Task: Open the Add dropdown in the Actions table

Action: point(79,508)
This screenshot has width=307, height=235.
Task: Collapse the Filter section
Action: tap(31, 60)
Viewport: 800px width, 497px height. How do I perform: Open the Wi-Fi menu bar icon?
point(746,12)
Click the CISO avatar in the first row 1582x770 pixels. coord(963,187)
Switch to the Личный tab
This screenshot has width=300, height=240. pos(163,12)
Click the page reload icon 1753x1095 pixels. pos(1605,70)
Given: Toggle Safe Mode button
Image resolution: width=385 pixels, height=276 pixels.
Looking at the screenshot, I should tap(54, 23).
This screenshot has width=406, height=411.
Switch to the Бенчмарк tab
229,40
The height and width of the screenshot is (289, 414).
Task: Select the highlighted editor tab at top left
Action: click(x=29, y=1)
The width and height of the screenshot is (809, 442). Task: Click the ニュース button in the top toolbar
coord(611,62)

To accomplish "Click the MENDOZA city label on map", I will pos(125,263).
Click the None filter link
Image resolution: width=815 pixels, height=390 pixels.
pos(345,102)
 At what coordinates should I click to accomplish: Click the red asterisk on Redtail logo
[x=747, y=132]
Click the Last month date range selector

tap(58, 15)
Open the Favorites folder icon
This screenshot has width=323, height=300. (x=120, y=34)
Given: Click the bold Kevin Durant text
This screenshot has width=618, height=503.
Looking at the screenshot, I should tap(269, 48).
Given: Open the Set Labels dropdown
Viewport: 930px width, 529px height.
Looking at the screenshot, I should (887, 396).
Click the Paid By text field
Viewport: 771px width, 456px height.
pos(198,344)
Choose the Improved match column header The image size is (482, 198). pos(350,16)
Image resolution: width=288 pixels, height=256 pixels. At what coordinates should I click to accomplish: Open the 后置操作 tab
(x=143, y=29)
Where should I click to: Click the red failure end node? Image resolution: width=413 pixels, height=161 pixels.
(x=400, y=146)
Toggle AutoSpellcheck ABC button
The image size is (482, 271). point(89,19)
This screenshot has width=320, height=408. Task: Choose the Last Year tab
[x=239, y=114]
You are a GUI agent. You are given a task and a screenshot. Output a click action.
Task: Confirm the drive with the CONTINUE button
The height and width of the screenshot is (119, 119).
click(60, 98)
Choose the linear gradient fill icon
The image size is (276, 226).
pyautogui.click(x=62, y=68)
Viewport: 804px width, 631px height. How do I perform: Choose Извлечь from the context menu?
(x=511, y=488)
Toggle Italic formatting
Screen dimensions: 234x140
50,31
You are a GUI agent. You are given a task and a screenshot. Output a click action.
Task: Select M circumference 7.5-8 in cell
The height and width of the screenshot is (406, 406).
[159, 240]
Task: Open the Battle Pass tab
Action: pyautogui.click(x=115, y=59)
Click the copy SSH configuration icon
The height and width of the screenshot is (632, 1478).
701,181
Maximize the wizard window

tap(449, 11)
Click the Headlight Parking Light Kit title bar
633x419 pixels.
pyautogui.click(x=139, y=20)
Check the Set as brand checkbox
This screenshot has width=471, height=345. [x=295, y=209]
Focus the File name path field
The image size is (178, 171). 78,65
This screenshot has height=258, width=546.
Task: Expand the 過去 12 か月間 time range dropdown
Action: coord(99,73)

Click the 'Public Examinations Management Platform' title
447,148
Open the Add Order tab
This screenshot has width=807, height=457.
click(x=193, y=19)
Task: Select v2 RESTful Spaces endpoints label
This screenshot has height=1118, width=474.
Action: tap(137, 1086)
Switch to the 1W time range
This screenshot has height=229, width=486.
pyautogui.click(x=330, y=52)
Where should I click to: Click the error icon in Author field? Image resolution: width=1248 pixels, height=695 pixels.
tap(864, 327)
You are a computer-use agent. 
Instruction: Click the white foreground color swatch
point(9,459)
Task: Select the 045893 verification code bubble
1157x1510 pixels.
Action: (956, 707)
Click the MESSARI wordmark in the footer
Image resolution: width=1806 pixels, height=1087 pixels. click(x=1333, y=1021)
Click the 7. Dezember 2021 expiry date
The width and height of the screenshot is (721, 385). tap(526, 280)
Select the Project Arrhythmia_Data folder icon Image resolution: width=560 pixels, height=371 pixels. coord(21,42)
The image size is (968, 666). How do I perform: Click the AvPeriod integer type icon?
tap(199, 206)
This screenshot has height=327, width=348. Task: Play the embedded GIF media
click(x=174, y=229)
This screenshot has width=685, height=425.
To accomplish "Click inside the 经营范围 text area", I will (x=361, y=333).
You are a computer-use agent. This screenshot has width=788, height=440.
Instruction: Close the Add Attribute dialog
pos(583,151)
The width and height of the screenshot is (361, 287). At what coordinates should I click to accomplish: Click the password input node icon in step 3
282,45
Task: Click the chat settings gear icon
----
[Task instructions] Edit all of the data above, replacing each "Viewport" with "Canvas" and leaving every other character unchanged.

[Exercise response]
Task: Open the Add dropdown in the Actions table

Action: point(79,508)
This screenshot has width=307, height=235.
Task: Collapse the Filter section
Action: tap(31, 60)
Canvas: 800px width, 497px height. How do I perform: Open the Wi-Fi menu bar icon?
point(746,12)
Click the CISO avatar in the first row 1582x770 pixels. coord(963,187)
Switch to the Личный tab
This screenshot has width=300, height=240. pos(163,12)
Click the page reload icon 1753x1095 pixels. pos(1605,70)
Given: Toggle Safe Mode button
Image resolution: width=385 pixels, height=276 pixels.
Looking at the screenshot, I should tap(54, 23).
This screenshot has width=406, height=411.
Switch to the Бенчмарк tab
229,40
The height and width of the screenshot is (289, 414).
Task: Select the highlighted editor tab at top left
Action: click(x=29, y=1)
The width and height of the screenshot is (809, 442). Task: Click the ニュース button in the top toolbar
coord(611,62)

To accomplish "Click the MENDOZA city label on map", I will pos(125,263).
Click the None filter link
Image resolution: width=815 pixels, height=390 pixels.
pos(345,102)
 At what coordinates should I click to accomplish: Click the red asterisk on Redtail logo
[x=747, y=132]
Click the Last month date range selector

tap(58, 15)
Open the Favorites folder icon
This screenshot has width=323, height=300. (x=120, y=34)
Given: Click the bold Kevin Durant text
This screenshot has width=618, height=503.
Looking at the screenshot, I should tap(269, 48).
Given: Open the Set Labels dropdown
Canvas: 930px width, 529px height.
Looking at the screenshot, I should (887, 396).
Click the Paid By text field
Canvas: 771px width, 456px height.
pos(198,344)
Choose the Improved match column header The image size is (482, 198). pos(350,16)
Image resolution: width=288 pixels, height=256 pixels. At what coordinates should I click to accomplish: Open the 后置操作 tab
(x=143, y=29)
Where should I click to: Click the red failure end node? Image resolution: width=413 pixels, height=161 pixels.
(x=400, y=146)
Toggle AutoSpellcheck ABC button
The image size is (482, 271). point(89,19)
This screenshot has width=320, height=408. Task: Choose the Last Year tab
[x=239, y=114]
You are a GUI agent. You are given a task and a screenshot. Output a click action.
Task: Confirm the drive with the CONTINUE button
The height and width of the screenshot is (119, 119).
click(60, 98)
Choose the linear gradient fill icon
The image size is (276, 226).
pyautogui.click(x=62, y=68)
Canvas: 804px width, 631px height. How do I perform: Choose Извлечь from the context menu?
(x=511, y=488)
Toggle Italic formatting
Screen dimensions: 234x140
50,31
You are a GUI agent. You are given a task and a screenshot. Output a click action.
Task: Select M circumference 7.5-8 in cell
The height and width of the screenshot is (406, 406).
[159, 240]
Task: Open the Battle Pass tab
Action: pyautogui.click(x=115, y=59)
Click the copy SSH configuration icon
The height and width of the screenshot is (632, 1478).
701,181
Maximize the wizard window

tap(449, 11)
Click the Headlight Parking Light Kit title bar
633x419 pixels.
pyautogui.click(x=139, y=20)
Check the Set as brand checkbox
This screenshot has width=471, height=345. [x=295, y=209]
Focus the File name path field
The image size is (178, 171). 78,65
This screenshot has height=258, width=546.
Task: Expand the 過去 12 か月間 time range dropdown
Action: coord(99,73)

Click the 'Public Examinations Management Platform' title
447,148
Open the Add Order tab
This screenshot has width=807, height=457.
click(x=193, y=19)
Task: Select v2 RESTful Spaces endpoints label
This screenshot has height=1118, width=474.
Action: tap(137, 1086)
Switch to the 1W time range
This screenshot has height=229, width=486.
pyautogui.click(x=330, y=52)
Where should I click to: Click the error icon in Author field? Image resolution: width=1248 pixels, height=695 pixels.
tap(864, 327)
You are a computer-use agent. 
Instruction: Click the white foreground color swatch
point(9,459)
Task: Select the 045893 verification code bubble
1157x1510 pixels.
Action: (956, 707)
Click the MESSARI wordmark in the footer
Image resolution: width=1806 pixels, height=1087 pixels. click(x=1333, y=1021)
Click the 7. Dezember 2021 expiry date
The width and height of the screenshot is (721, 385). tap(526, 280)
Select the Project Arrhythmia_Data folder icon Image resolution: width=560 pixels, height=371 pixels. coord(21,42)
The image size is (968, 666). How do I perform: Click the AvPeriod integer type icon?
tap(199, 206)
This screenshot has height=327, width=348. Task: Play the embedded GIF media
click(x=174, y=229)
This screenshot has width=685, height=425.
To accomplish "Click inside the 经营范围 text area", I will (x=361, y=333).
You are a computer-use agent. This screenshot has width=788, height=440.
Instruction: Close the Add Attribute dialog
pos(583,151)
The width and height of the screenshot is (361, 287). At what coordinates should I click to accomplish: Click the password input node icon in step 3
282,45
Task: Click the chat settings gear icon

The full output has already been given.